AI-Driven Drug Discovery for Neglected Indian Diseases

Заказчик: AI | Опубликовано: 09.01.2026

This project is a proof-of-concept AI-powered drug discovery platform focused on identifying potential drug candidates for neglected Indian diseases such as dengue and drug-resistant tuberculosis using only computational methods. The goal is to demonstrate that artificial intelligence and publicly available biomedical data can significantly speed up early-stage drug discovery at low cost, without involving any laboratory or clinical work. The work involves collecting and cleaning public chemical and bioactivity datasets, preparing molecular representations (such as SMILES, fingerprints, or descriptors), and building baseline machine-learning models to predict drug–target interactions. The freelancer will perform virtual screening and basic molecular docking on a limited set of compounds, rank potential drug candidates based on predicted effectiveness and basic safety or drug-likeness indicators, and document the entire pipeline clearly.

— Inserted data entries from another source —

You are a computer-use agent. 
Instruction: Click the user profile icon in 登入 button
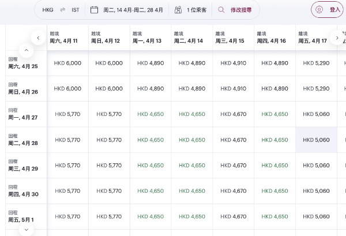point(319,10)
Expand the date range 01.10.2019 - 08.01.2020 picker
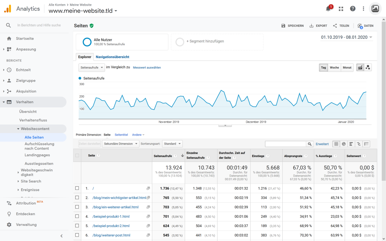This screenshot has width=386, height=241. (x=346, y=37)
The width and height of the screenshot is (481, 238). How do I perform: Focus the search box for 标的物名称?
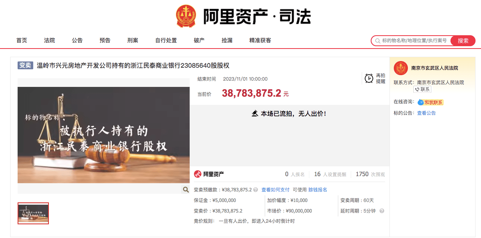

All work must be reproducible, Python-based, and suitable for future extension when additional funding or lab partnerships are available. The final outcome is a working in-silico pipeline, cleaned datasets, a ranked list of promising drug candidates, and a short technical summary explaining the approach and results. This PoC is intended to validate technical feasibility and support future research funding, not to produce a final medicine or conduct experiments on patients or in labs.